Texto proporcionado:
####
Viendo un poco la TV actual, los videojuegos y sobre todo las prohibiciones que sobre de ellos hacen los adultos (que aún no sé quienes son, porque cada vez veo a más adultos interesados en comprar un Guitar Hero para sí mismos) me pregunto si en realidad los padres no temen el mundo futuro que heredarán a sus hijos, sino el mundo futuro que representan sus hijos.

               

 

Una defensa de la televisión

Una defensa de la televisión

Nada tan fácil como culpar a la televisión. Salen de ella cosas tan terribles, que si se tratara de una persona no la dejaría uno entrar a la sala de mi casa. Pero como es la televisión, le hemos permitido llegar hasta el dormitorio, y con frecuencia es la última imagen antes de dormir y la primera al levantarnos.
####
Registros de elementos de interfaz:
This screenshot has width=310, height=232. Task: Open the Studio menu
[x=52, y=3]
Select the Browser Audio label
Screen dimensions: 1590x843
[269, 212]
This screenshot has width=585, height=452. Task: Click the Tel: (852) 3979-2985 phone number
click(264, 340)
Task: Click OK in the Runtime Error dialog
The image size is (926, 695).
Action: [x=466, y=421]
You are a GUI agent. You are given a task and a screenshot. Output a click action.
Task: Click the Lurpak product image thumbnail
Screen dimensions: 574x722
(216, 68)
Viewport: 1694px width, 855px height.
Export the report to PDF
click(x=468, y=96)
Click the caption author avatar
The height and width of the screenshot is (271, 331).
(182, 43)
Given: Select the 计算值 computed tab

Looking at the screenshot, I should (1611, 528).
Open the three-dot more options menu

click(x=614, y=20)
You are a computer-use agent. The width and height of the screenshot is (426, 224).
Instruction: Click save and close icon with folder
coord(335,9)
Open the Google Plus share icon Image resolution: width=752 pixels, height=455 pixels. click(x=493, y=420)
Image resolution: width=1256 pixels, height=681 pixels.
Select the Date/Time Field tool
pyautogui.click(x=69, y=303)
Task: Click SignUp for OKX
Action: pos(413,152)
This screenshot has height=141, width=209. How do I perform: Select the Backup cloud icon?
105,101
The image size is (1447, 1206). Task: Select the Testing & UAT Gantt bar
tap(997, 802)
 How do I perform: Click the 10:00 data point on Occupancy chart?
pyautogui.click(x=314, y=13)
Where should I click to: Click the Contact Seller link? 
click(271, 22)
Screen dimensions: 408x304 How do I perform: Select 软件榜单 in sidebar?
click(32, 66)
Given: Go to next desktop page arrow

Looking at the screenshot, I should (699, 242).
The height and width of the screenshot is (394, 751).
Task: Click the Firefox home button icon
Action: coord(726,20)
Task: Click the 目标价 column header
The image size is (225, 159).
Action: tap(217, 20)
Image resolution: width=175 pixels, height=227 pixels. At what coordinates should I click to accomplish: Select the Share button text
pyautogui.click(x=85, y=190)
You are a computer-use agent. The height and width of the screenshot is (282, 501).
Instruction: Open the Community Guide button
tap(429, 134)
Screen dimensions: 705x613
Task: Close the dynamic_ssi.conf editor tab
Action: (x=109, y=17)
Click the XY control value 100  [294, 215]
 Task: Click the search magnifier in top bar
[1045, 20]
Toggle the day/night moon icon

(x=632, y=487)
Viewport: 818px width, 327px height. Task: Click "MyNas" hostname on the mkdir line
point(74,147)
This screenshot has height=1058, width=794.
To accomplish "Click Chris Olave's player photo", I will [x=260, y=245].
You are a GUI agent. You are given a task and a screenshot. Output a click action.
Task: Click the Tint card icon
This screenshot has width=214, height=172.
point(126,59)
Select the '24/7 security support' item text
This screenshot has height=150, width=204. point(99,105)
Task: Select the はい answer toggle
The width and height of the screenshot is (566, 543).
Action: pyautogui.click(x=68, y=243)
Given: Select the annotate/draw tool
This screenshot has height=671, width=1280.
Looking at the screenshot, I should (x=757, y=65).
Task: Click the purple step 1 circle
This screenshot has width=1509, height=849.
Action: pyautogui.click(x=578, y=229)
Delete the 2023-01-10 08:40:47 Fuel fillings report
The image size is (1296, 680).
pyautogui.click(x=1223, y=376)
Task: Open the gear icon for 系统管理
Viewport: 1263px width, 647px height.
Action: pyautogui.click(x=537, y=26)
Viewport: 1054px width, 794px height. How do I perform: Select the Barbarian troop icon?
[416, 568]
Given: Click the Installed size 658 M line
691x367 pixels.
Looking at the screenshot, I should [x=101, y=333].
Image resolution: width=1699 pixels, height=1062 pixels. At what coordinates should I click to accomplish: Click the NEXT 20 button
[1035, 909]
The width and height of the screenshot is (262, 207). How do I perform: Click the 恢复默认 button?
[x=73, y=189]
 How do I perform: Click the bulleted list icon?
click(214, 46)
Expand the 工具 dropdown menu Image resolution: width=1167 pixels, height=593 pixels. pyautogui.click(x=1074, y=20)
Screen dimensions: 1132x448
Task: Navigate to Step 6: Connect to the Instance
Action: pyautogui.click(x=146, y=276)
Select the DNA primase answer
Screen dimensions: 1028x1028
####
Enunciado A: Indique si cada afirmación concuerda con el texto sobre la televisión, respondiendo sí o no y citando literalmente las palabras que lo deciden: (i) el autor ve cada vez a más adultos interesados en comprar un Guitar Hero para sí mismos; (ii) la televisión es con frecuencia la última imagen antes de dormir; (iii) a la televisión se le ha impedido entrar en el dormitorio.
Enunciado B: Prosiga la redacción del texto sobre la televisión a partir de su última oración.
El listado no desempeña ningún papel aquí.

Respuesta A:
(i) Sí: «cada vez veo a más adultos interesados en comprar un Guitar Hero para sí mismos».
(ii) Sí: «con frecuencia es la última imagen antes de dormir».
(iii) No: «le hemos permitido llegar hasta el dormitorio».

Respuesta B:
La izquierda la responsabiliza de promover los intereses oscuros del empresariado, de ocultar información, manipular los temas importantes y criticar a sus líderes. En el fondo, la izquierda desprecia a la TV por no ser como La Jornada, pero en pantalla. La derecha por otra parte culpa a la televisión de impulsar los valores más degradantes de la actualidad, de glorificar el sexo y presentar a familias disfuncionales, de exaltar la violencia y usar a modelos en ropa interior para anunciar cualquier producto. Y como la TV es lo peor que existe pero convoca a muchos votantes, tanto la derecha como la izquierda recurren a ella cuando necesitan promover sus reformas o sus consultas ciudadanas.

Los especialistas (y las madres de familia que les creen) recomiendan menos tele en la vida. Yo creo que en muchos sentidos lo auténticamente peligroso es la realidad (trate de ver un choque por TV y después protagonizarlo en la realidad para comprobar esta tesis). Pero los padres, y las Sociedades de Padres, tienen tan poca influencia sobre la realidad (ni siquiera han logrado un mundo sin cuotas escolares) que mejor dirigen su artillería contra la televisión, tan llena de mensajes reprobables, pero igualmente tan influyente en la vida de sus hijos. Es un enemigo muy obvio… y está en casa. Qué mejor que darle con todo. Ya ven ustedes: violencia electrodoméstica.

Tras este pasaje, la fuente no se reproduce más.